(Request a): Rewrite the stretch from "You may find" through "or request copies." in the guide to First World War military maps, putting "order copies" in place of "request copies".

(Document section):
┄┄┄┄┄┄┄┄┄┄
How to look for records of... Military maps of the First World War

How can I view the records covered in this guide?

How many are online?

  • None

1. Why use this guide?

Use this guide if you are looking for trench maps or other military maps of the First World War. The National Archives holds many thousands of military maps from the First World War period. Many of them are official maps made by or for the British government and armed services. Others are foreign maps that were acquired and used by the War Office.

You may find it useful to look at maps alongside written records about First World War events, strategy and operations.

This guide also includes brief outlines of how the systems of map sheet numbers and grid references work for maps of the Western Front.

Most of these records are not viewable online. To view records which are not online you will need to visit The National Archives at Kew or request copies.

2. How to use this guide and get a search for maps started

A search for records of any kind, including maps, at The National Archives usually begins in our online catalogue. The following sections of this guide provide links to key record series that you can search within our catalogue, helping you to target your searches more precisely. By clicking on the series links (for example, WO 300) you will arrive on the respective ‘series description’ pages from where you can search the series, using dates/years and keywords such as:

  • place name
  • the name of a battle or operation
  • the name of a regiment or other army unit

It’s usually worth including the phrase AND (map OR plan) after the other words that you are searching with. In some cases, the best way to search for maps is by map sheet number. You may need to use an index map to identify sheet numbers. Where index maps exist, we have flagged this in the guide.

There are some record series made up solely of First World War maps (see ‘Main map collections’ section) and these tend to be easier to find. However, there are also lots of military maps within wider record series, containing, for example, all kinds of operational records, and many of the maps in these kinds of series have not been identified in the catalogue description.

Use the advanced catalogue search to restrict your search results to all the records of a specific government department, including its predecessors (for example, the War Office).  Use the department reference, which is always a letter code, to do this (the code for the War Office is WO).

Catalogue search results provide short descriptions of our records and a document reference for each one – you will need the document references to see the maps themselves. Very few of the maps covered in this guide are available to view online so to see them you will have to either visit us in Kew or order copies.

3. Main map collections of the First World War

The record series WO 153 contains maps showing the progress of the war in various parts of the world. Many of these are printed maps with manuscript annotations.

Most of these maps are bound portfolios, not individual sheets. Try searching by one of the following:

  • theatre of war (for instance, “East Africa”)
  • name of major operation or battle (for instance, “Vimy Ridge”)
  • number of army or corps (for instance, “Third Army” or “XIV Corps”)

Restrict your search by date to the relevant year or years.

We also have separate accumulations of maps for the following individual theatres of war:

Most of these maps are individual sheets. Try searching our catalogue by sheet number or place name. Restrict your search by date to the relevant year or years.

Alternatively, browse the relevant sections of the catalogue using the ‘browse by hierarchy’ option.

For guidance on searching for trench maps of the Western Front by sheet number, see the separate section below.
┄┄┄┄┄┄┄┄┄┄
(Provided data):
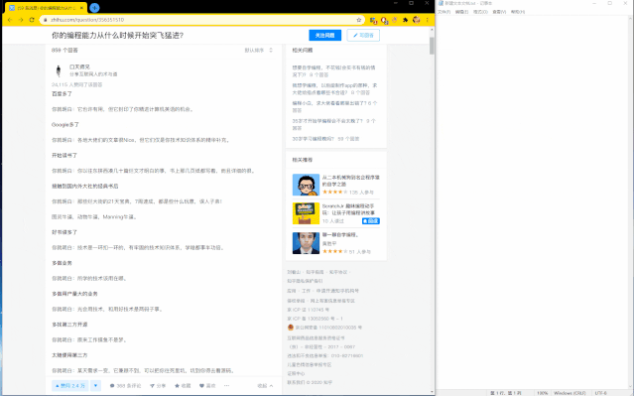Open the related question about learning programming at 30
Image resolution: width=634 pixels, height=396 pixels.
(x=325, y=139)
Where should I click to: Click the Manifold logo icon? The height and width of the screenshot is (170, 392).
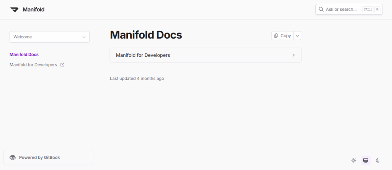point(14,10)
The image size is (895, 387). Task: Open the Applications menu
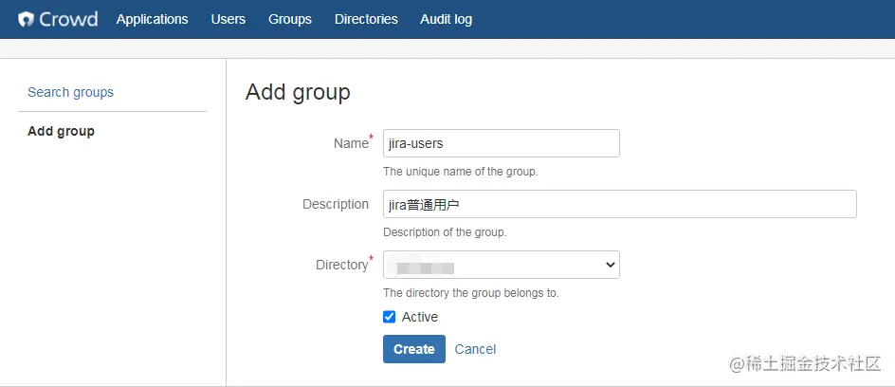(x=152, y=19)
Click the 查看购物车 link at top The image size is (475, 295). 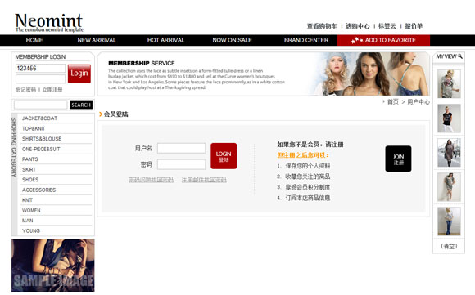322,26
┄┄┄┄┄┄┄┄┄┄
(Request b): Please turn the stretch of the listing from its start through the line containing "(x=152, y=19)" into a Markdown table with a Row column for the row number and a Line column for the line, skipping blank lines and leaving out the pictures.

(Correct response a):
You may find it useful to look at maps alongside written records about First World War events, strategy and operations.

This guide also includes brief outlines of how the systems of map sheet numbers and grid references work for maps of the Western Front.

Most of these records are not viewable online. To view records which are not online you will need to visit The National Archives at Kew or order copies.

(Correct response b):
| Row | Line |
|---|---|
| 1 | Open the related question about learning programming at 30 |
| 2 | Image resolution: width=634 pixels, height=396 pixels. |
| 3 | (x=325, y=139) |
| 4 | Where should I click to: Click the Manifold logo icon? The height and width of the screenshot is (170, 392). |
| 5 | point(14,10) |
| 6 | The image size is (895, 387). Task: Open the Applications menu |
| 7 | (x=152, y=19) |